#### WHAT YOU NEED TO DO:
Word for word, write out all of the data below.

*** DATASET CONTENT ***

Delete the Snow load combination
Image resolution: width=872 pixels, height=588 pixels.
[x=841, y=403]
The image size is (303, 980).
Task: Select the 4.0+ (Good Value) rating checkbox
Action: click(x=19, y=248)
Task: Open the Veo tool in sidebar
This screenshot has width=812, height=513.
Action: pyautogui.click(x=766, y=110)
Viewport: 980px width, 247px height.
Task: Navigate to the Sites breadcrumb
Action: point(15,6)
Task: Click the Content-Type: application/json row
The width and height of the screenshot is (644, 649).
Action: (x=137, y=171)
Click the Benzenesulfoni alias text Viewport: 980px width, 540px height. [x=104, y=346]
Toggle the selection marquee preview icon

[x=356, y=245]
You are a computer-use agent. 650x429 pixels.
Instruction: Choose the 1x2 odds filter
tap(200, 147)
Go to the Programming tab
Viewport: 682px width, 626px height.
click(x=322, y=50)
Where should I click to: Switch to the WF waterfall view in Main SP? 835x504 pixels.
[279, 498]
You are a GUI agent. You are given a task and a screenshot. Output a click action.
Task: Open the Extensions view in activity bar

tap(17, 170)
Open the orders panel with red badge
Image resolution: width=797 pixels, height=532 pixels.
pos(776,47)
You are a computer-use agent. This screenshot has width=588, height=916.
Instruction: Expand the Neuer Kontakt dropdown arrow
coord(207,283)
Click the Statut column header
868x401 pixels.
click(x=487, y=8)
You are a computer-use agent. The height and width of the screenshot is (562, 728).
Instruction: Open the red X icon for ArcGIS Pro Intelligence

***

#### PROBLEM SOLUTION:
Delete the Snow load combination
Image resolution: width=872 pixels, height=588 pixels.
[x=841, y=403]
The image size is (303, 980).
Task: Select the 4.0+ (Good Value) rating checkbox
Action: click(x=19, y=248)
Task: Open the Veo tool in sidebar
This screenshot has width=812, height=513.
Action: pyautogui.click(x=766, y=110)
Viewport: 980px width, 247px height.
Task: Navigate to the Sites breadcrumb
Action: point(15,6)
Task: Click the Content-Type: application/json row
The width and height of the screenshot is (644, 649).
Action: (x=137, y=171)
Click the Benzenesulfoni alias text Viewport: 980px width, 540px height. [x=104, y=346]
Toggle the selection marquee preview icon

[x=356, y=245]
You are a computer-use agent. 650x429 pixels.
Instruction: Choose the 1x2 odds filter
tap(200, 147)
Go to the Programming tab
Viewport: 682px width, 626px height.
click(x=322, y=50)
Where should I click to: Switch to the WF waterfall view in Main SP? 835x504 pixels.
[279, 498]
You are a GUI agent. You are given a task and a screenshot. Output a click action.
Task: Open the Extensions view in activity bar

tap(17, 170)
Open the orders panel with red badge
Image resolution: width=797 pixels, height=532 pixels.
pos(776,47)
You are a computer-use agent. This screenshot has width=588, height=916.
Instruction: Expand the Neuer Kontakt dropdown arrow
coord(207,283)
Click the Statut column header
868x401 pixels.
click(x=487, y=8)
You are a computer-use agent. The height and width of the screenshot is (562, 728).
Instruction: Open the red X icon for ArcGIS Pro Intelligence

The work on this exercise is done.